Work item :: For the entries presented below, indicate the number of lines that include the word "This", adding nothing else.

======== Dataset excerpts

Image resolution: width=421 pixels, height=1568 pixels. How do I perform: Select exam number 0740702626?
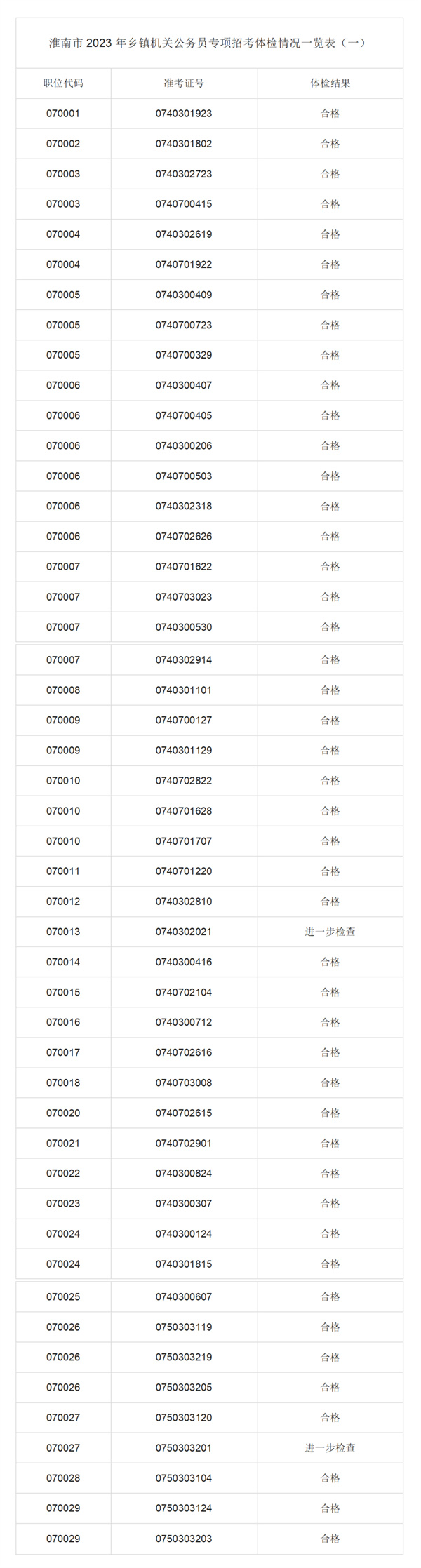click(x=184, y=536)
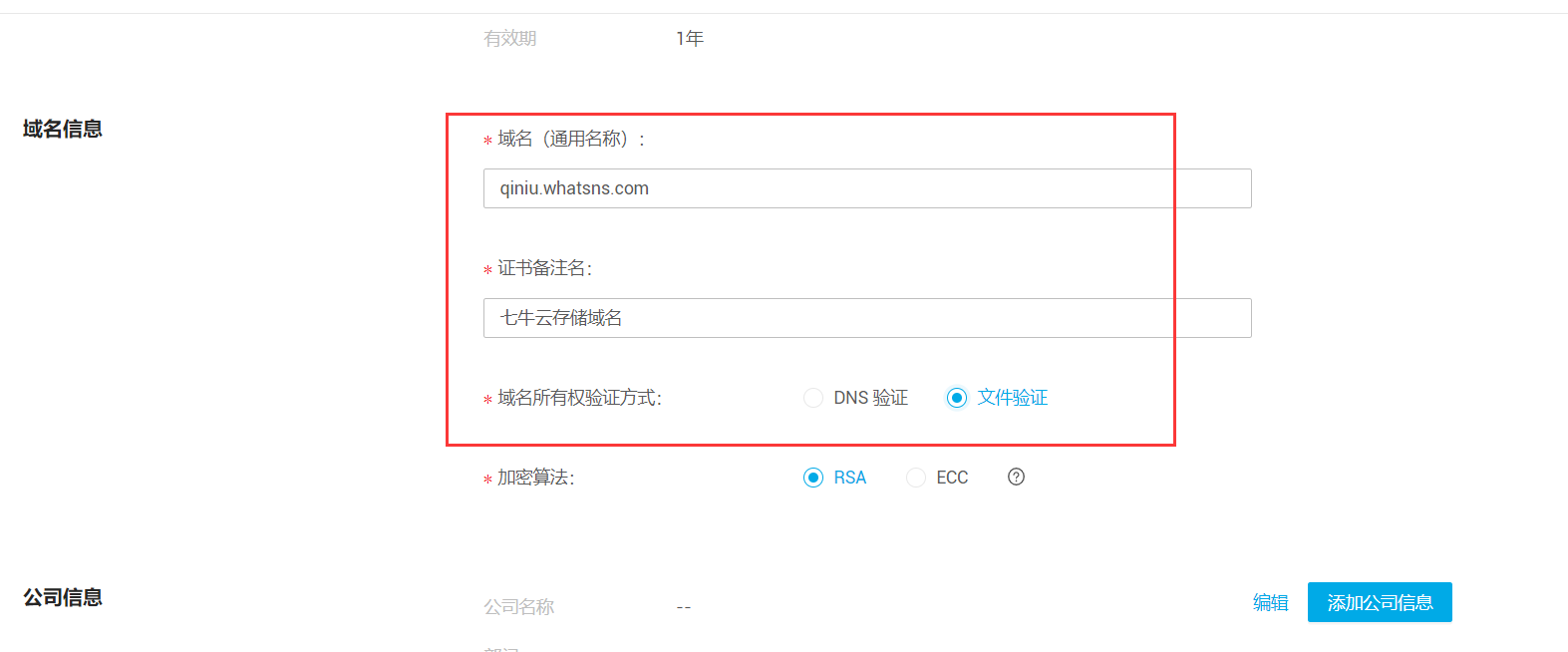Click the 域名信息 section heading

click(x=63, y=129)
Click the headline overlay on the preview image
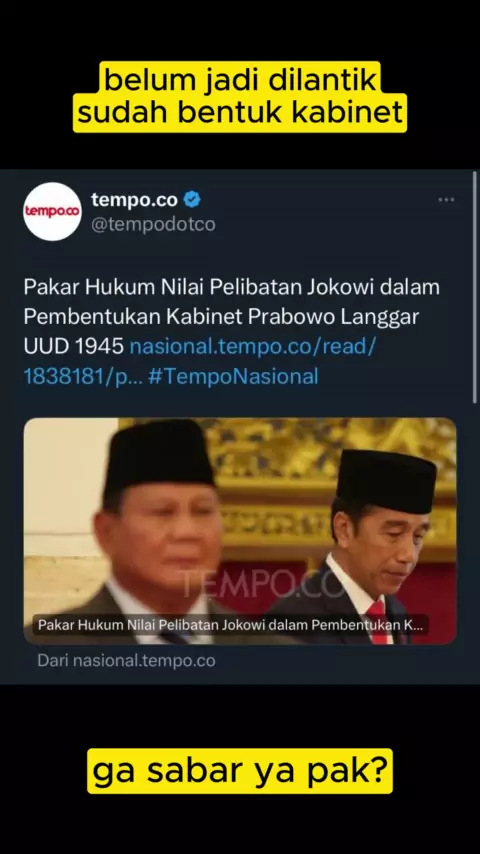The width and height of the screenshot is (480, 854). pos(230,625)
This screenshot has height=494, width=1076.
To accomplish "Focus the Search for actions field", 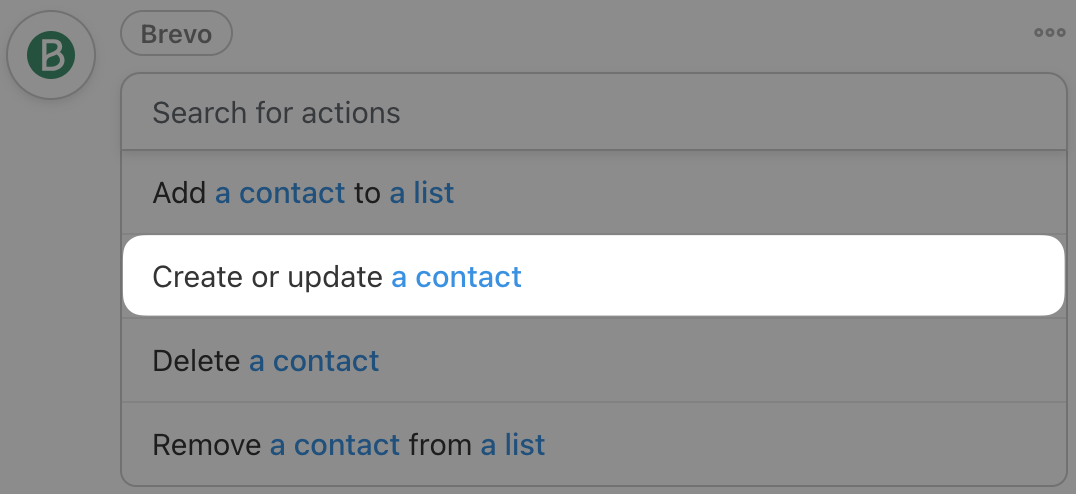I will [593, 113].
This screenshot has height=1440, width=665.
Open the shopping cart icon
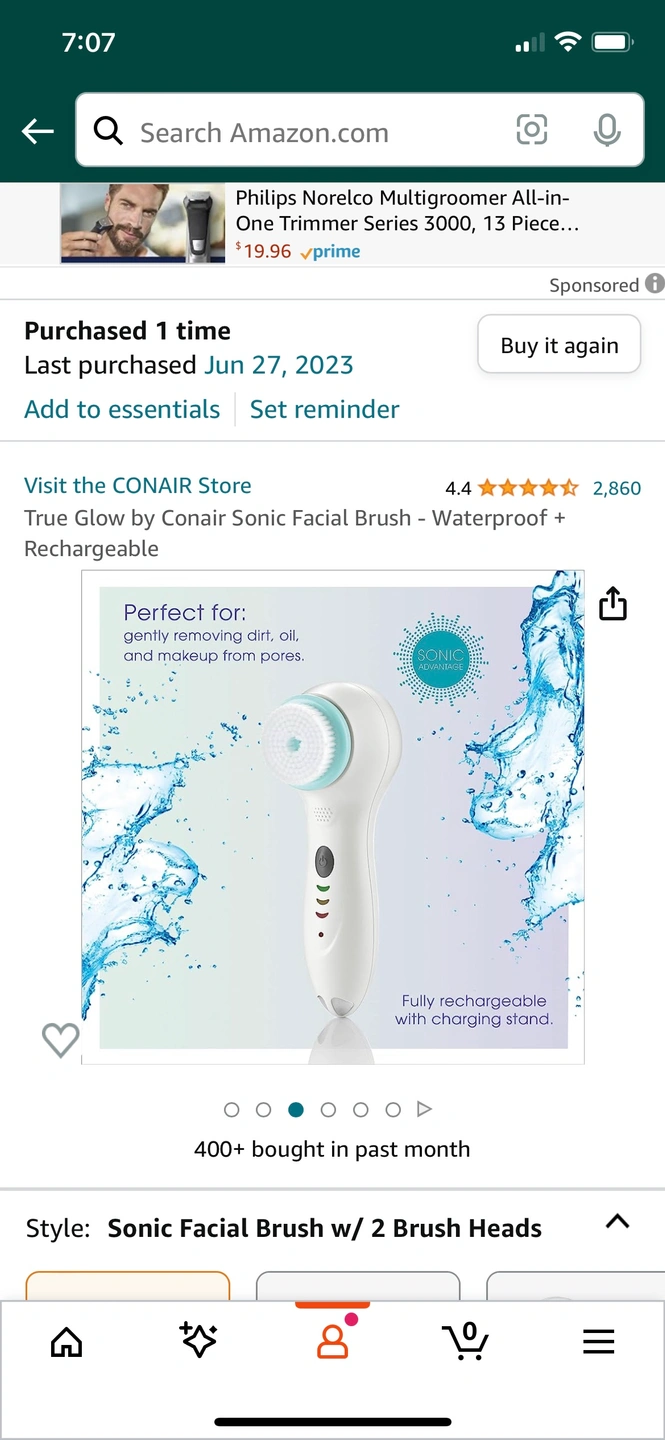(465, 1341)
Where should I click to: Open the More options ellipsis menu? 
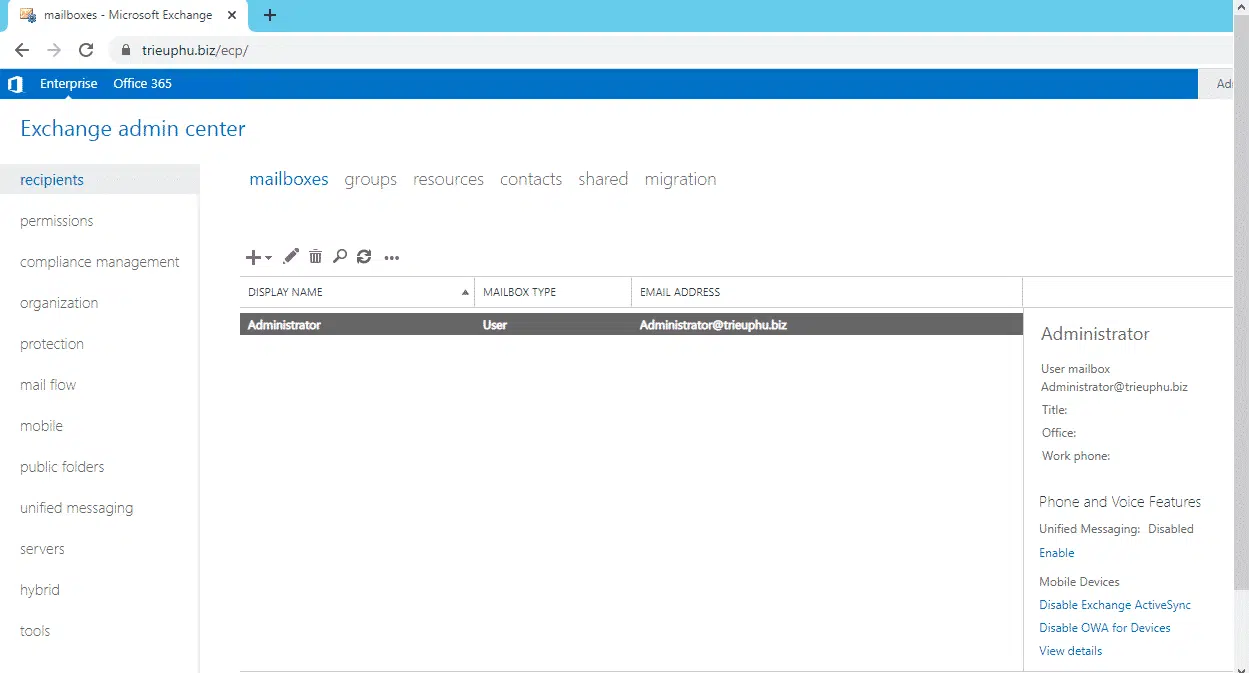392,258
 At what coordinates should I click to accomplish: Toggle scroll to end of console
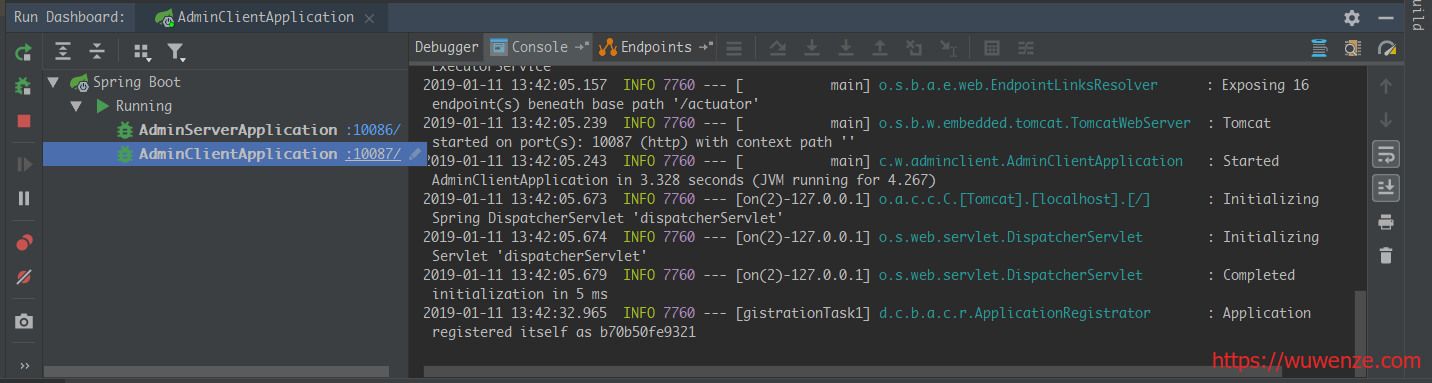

================

Finished exercise :: 2